World Bank: Malaysian workers better educated, but bosses have harder time hiring

21-Dec-2016 Intellasia | The Malay Mail Online | 6:00 AM Print This Post

Malaysian workers are more highly educated than their peers in Asean countries, but Malaysian firms also have a harder time finding employees with the right skills compared to their South-east Asian counterparts, a World Bank report has shown.

In the 15th edition of its biannual Malaysia Economic Monitor report, the World Bank noted that workers from Malaysian firms surveyed were, on average, more highly educated than their peers from some other countries, including high-income ones.

“In Malaysia, 81 per cent of surveyed employees had completed secondary education, compared to 76 per cent in high-income and OECD economies, 71 per cent in Asean economies and 66 per cent in China,” the report titled “The Quest for Productivity Growth” and launched today said.

Malaysian manufacturing firms surveyed had the highest number of workers with secondary education when compared against the two other regions and China.

The average number of years of education of the production workers in the manufacturing sector were similar for all four regions and countries at between nine to 11, while the number of secondary educated workers in the services sector for all four was also similar, the report showed.

The report cited data from the World Bank Enterprise Surveys, which had seen 1,000 Malaysian firms of varying size, business sectors and locations being polled in 2015 to 2016, while data from Asean countries were collected at approximately the same time. For the Enterprise Surveys that is conducted every four to five years, the data from China is from 2012 and the date for the high-income and OECD countries are from the 2010 to 2015 period, the report said.

The countries in the Asean region used as a benchmark included Cambodia, Indonesia, Laos, Myanmar, the Philippines, Thailand and Vietnam; while the countries selected for the larger pool of the high-income and OECD category include Chile, Croatia, Czech Republic, Estonia, Israel, Latvia, Lithuania, Mexico, Poland, Slovak Republic, Slovenia, Sweden, Turkey and Uruguay.

The World Bank report said Malaysia may have a less dynamic labour market as Malaysian firms reported a lower vacancy rate compared to its Asean counterparts, with only 14 per cent of those surveyed having vacancies in the last two years while 25 per cent of the latter reported the same.

The World Bank’s calculations for vacancy rate is obtained by dividing the number of vacancies available by the firm’s size.

“Despite their lower vacancy rates, Malaysian firms were more likely to face difficulties in identifying workers with specific skills,” the report said, adding that smaller local firms were more likely to have such difficulties than big firms with at least 10 per cent foreign ownership.

The report singled out three out of the seven skills that Malaysian firms had the most difficulty in finding suitable hires, with between 79 and 85 per cent saying it was either difficult or very difficult to identify workers with the required technical, managerial and foreign languages skills.

There was also a higher proportion of Malaysian firms finding it difficult to find workers with interpersonal and writing skills compared to Asean firms surveyed, while it was similar for those seeking workers with IT skills and slightly lesser Malaysian firms had trouble finding workers with the suitable work ethic.

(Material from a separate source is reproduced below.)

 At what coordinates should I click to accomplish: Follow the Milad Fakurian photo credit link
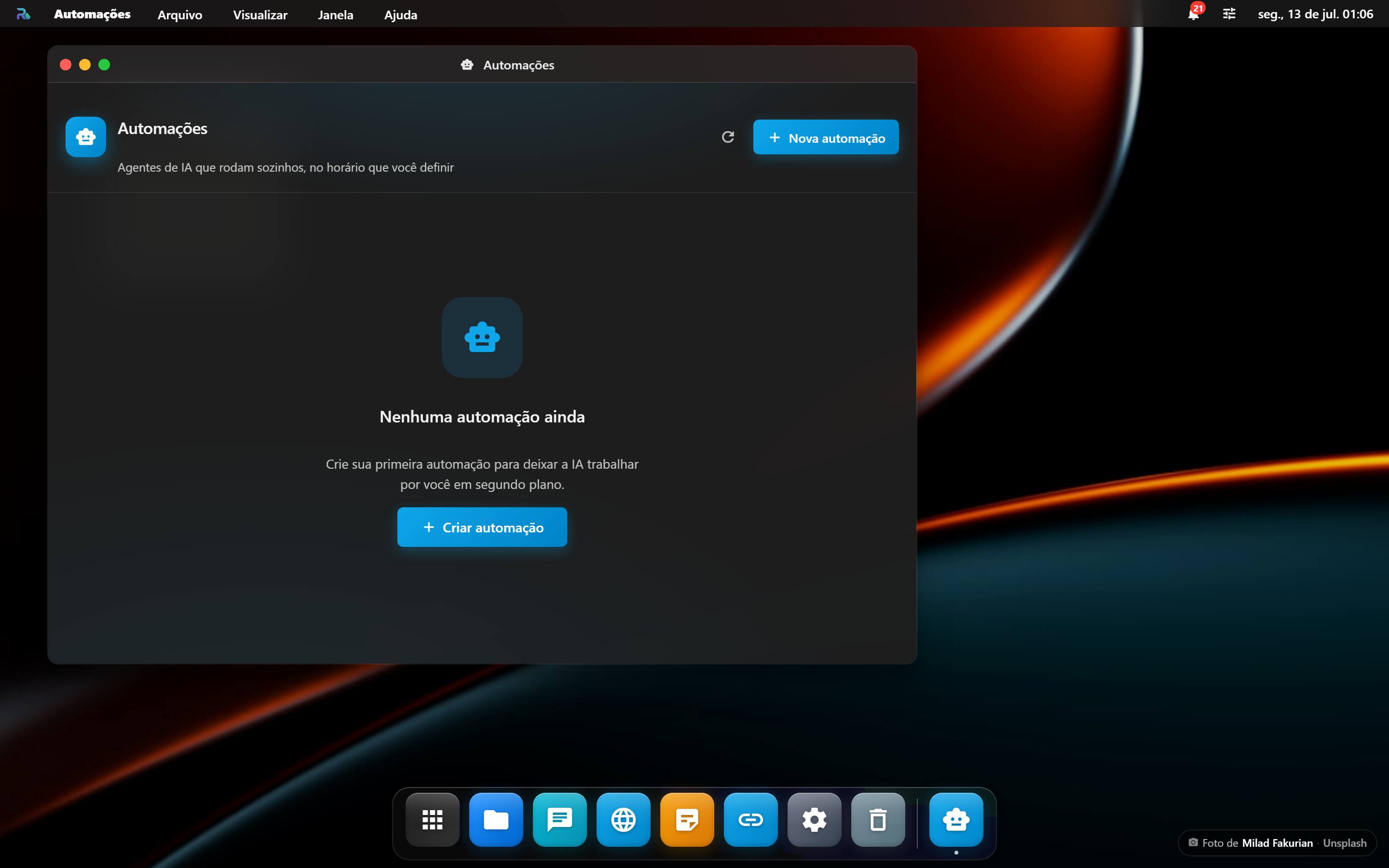[x=1277, y=843]

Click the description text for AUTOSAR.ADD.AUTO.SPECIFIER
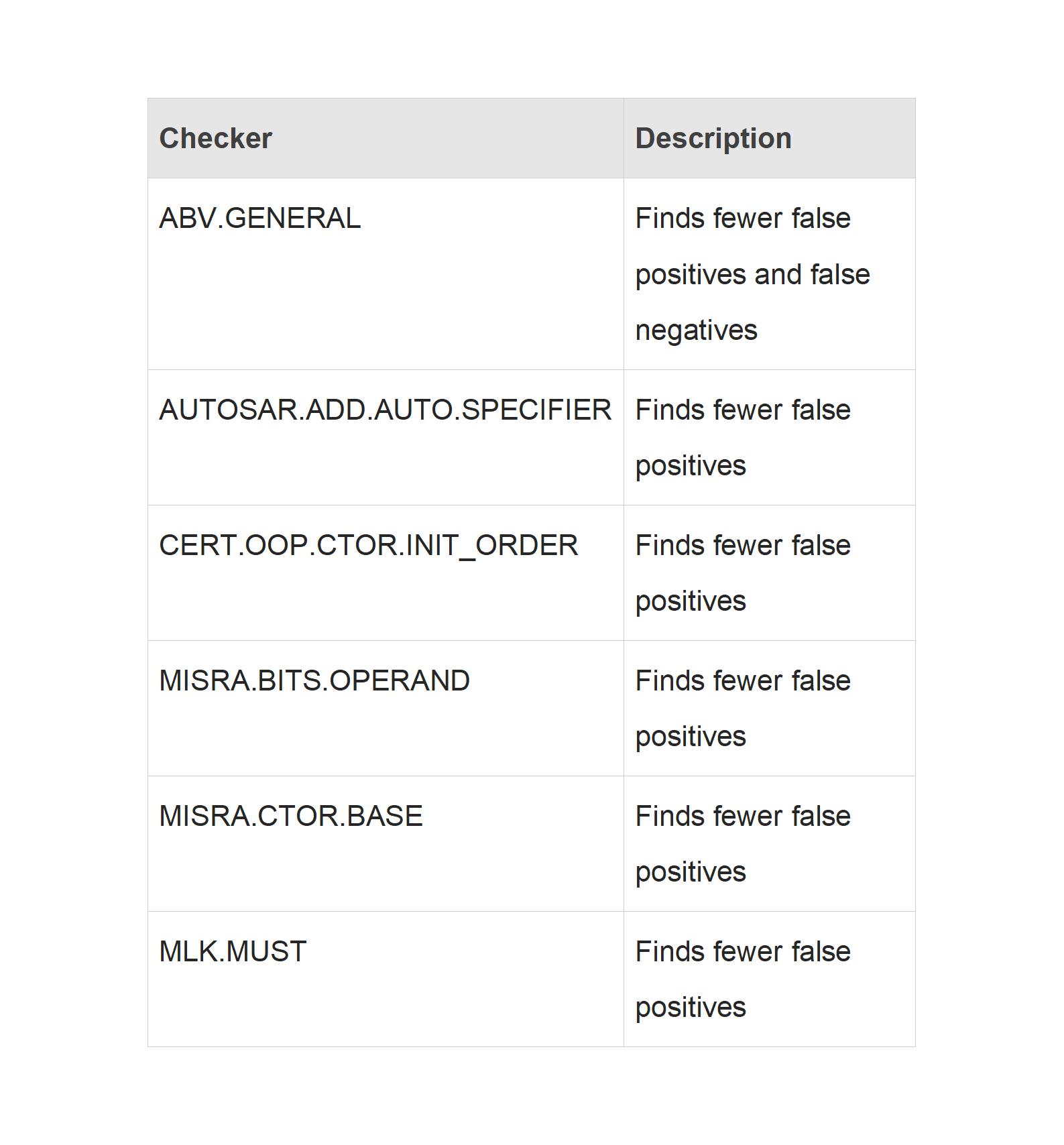[x=742, y=438]
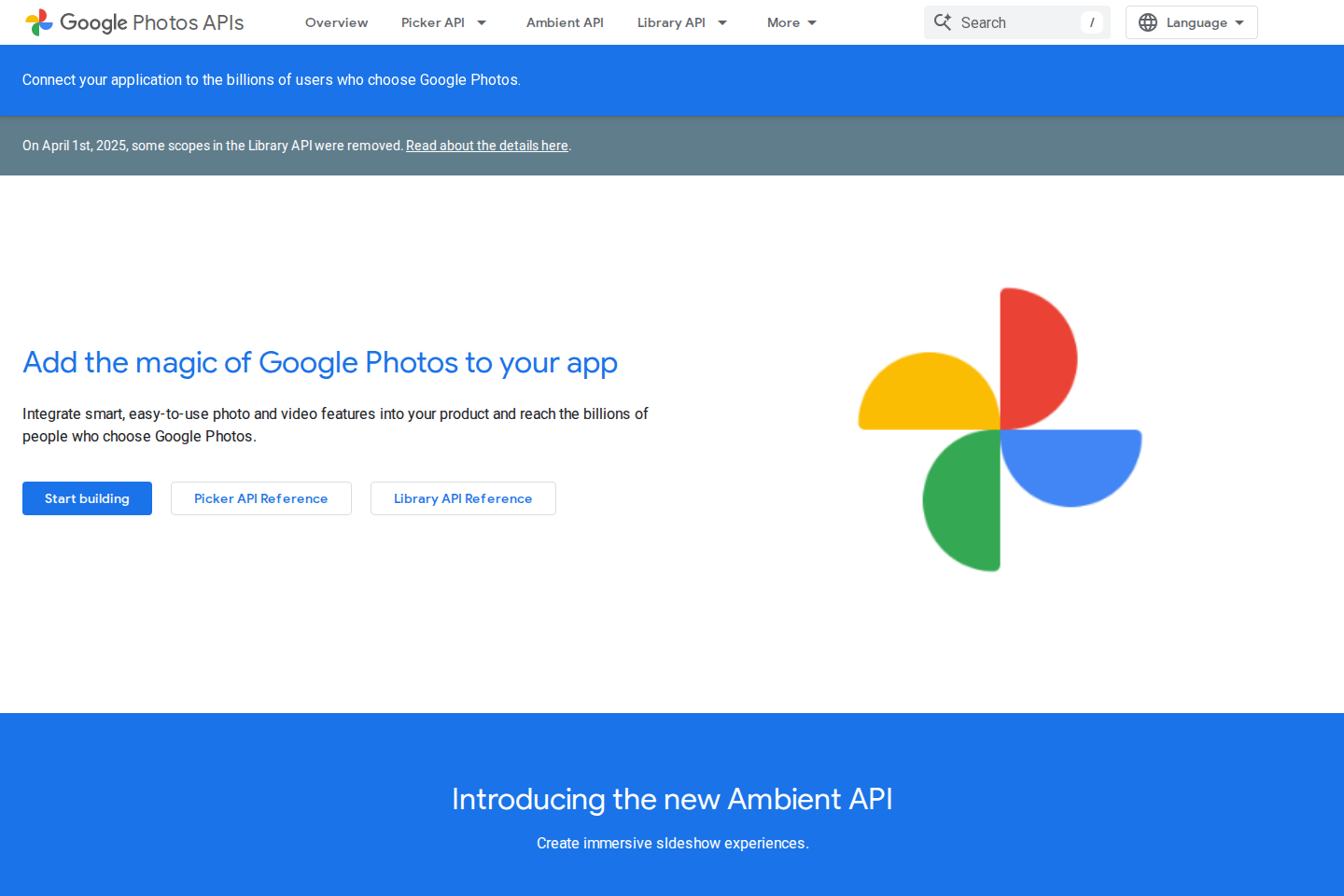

The report noted firms that had reported hiring problems had lower productivity levels, with the hiring issues consisting of few or no applicants, lack of suitably-skilled applicants, applicants that did not like the firm’s working conditions or were seeking a higher salary than the firm could offer.

Weighing in on the skill mismatches seen in Malaysia’s labour market, the World Bank report said this was not caused by the government under-spending for education and training as relatively generous allocations have been made.

It pointed out that the Malaysian government had in 2013 spent RM54 billion on education and training, with over RM4.1 billion spent on post-secondary vocational and technical education.

The report said data from Malaysia’s National Economic Return Survey suggests firms are resorting to training of their staff to overcome the skill deficits.

World Bank Malaysia lead economist Dr Julio E. Revilla, who was speaking at a panel discussion following the report’s launch, noted that Malaysia is doing relatively well in the four drivers of productivity – education, innovation, efficiency and infrastructure, but noted that productivity levels somehow did not follow the country’s performance in those areas.

“For instance, Malaysia spends significant amount of resources on education, the education level is probably not good enough in order to increase the level of productivity of some of the firms.

“But there are other countries with more important challenges on education somehow do better. So the question is probably not how much money is the government spending, but quality of how these resources are being utilised,” he said.

Federation of Malaysian Manufacturers immediate past president Tan Sri Saw Choo Boon also said it was disturbing that only 19 per cent of Malaysian employers provide formal training for their workers – a relatively lower number when compared to firms in Asean, China, high-income and OECD countries.

“I think this is quite disturbing, because I have seen many companies, they have human resource policies, they say minimum two-day training per year. Two days is actually very little,” he said during the panel discussion.

“I am not suggesting we force every company to spend two per cent of their budget on training but we need to work on this training, we need to incentivise companies to spend more time on training,” he added, having noted that the finance sector was most well-trained due to Bank Negara Malaysia’s requirement for two per cent of annual funds to be used for such purposes.